However, he said, that kind of device was more than a decade away.
Memristors could also help with a problem that continues to challenge the chip industry, continuing to pack more and more computational power into smaller and smaller spaces.
Currently, chip makers follow a path defined by Moore's Law, which states that the number of transistors it is possible to squeeze in to a chip for a fixed cost doubles every two years.
This is currently achieved by producing transistors with ever smaller feature sizes. Current cutting edge chips have transistors with feature sizes as small as 22 nanometres (22 billionths of a metre).
But this miniaturisation cannot continue forever, experts say.
Memristors offer an alternative path.
"We can continue to make them smaller even past the point where people think that transistors cannot shrink any further," said Dr Williams.
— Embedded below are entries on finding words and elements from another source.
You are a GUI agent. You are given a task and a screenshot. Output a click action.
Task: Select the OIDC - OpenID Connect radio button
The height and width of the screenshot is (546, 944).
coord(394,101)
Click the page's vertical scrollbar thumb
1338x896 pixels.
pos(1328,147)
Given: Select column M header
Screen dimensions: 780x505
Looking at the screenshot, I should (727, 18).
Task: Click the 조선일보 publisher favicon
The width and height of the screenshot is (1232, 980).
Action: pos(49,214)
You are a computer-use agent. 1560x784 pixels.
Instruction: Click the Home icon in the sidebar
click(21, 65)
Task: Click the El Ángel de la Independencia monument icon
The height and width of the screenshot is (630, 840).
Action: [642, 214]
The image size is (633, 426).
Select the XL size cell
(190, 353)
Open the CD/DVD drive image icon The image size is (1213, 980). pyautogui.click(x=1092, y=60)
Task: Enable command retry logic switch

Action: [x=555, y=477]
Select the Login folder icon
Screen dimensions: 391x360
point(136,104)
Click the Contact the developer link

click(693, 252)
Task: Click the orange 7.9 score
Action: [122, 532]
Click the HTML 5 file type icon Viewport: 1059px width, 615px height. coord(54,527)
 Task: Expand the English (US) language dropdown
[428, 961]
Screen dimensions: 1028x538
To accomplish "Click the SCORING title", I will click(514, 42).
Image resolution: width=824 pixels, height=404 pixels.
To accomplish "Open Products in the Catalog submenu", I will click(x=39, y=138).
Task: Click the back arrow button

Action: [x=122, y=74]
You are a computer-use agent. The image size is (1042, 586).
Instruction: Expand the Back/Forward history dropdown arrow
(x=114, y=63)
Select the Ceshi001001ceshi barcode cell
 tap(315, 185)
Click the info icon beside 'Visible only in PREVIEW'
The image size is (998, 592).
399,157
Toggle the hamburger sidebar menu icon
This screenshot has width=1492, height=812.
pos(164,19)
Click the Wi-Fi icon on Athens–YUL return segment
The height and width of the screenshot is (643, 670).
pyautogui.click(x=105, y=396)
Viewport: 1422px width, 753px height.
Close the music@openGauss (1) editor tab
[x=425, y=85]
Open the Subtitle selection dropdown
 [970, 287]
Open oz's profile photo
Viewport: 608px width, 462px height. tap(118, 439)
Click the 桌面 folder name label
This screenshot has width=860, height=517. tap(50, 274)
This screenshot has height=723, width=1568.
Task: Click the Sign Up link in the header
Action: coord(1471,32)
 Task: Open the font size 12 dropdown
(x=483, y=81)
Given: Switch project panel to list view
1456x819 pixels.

Crucially, said Dr Williams, they can be built using "materials commonly available in any fab [chip fabrication plant]".
Professor James Tour of Rice University in Houston said the memristor's ability to be compatible with existing transistor based technologies was a "critical parameter to permit rapid implementation into present chip manufacturing processes".
Dr Williams said he had already made "crude" prototypes with features as small as 3nm.
"The functional equivalent of Moore's Law could go on for decades after we hit the wall where we can no longer shrink transistors," he said.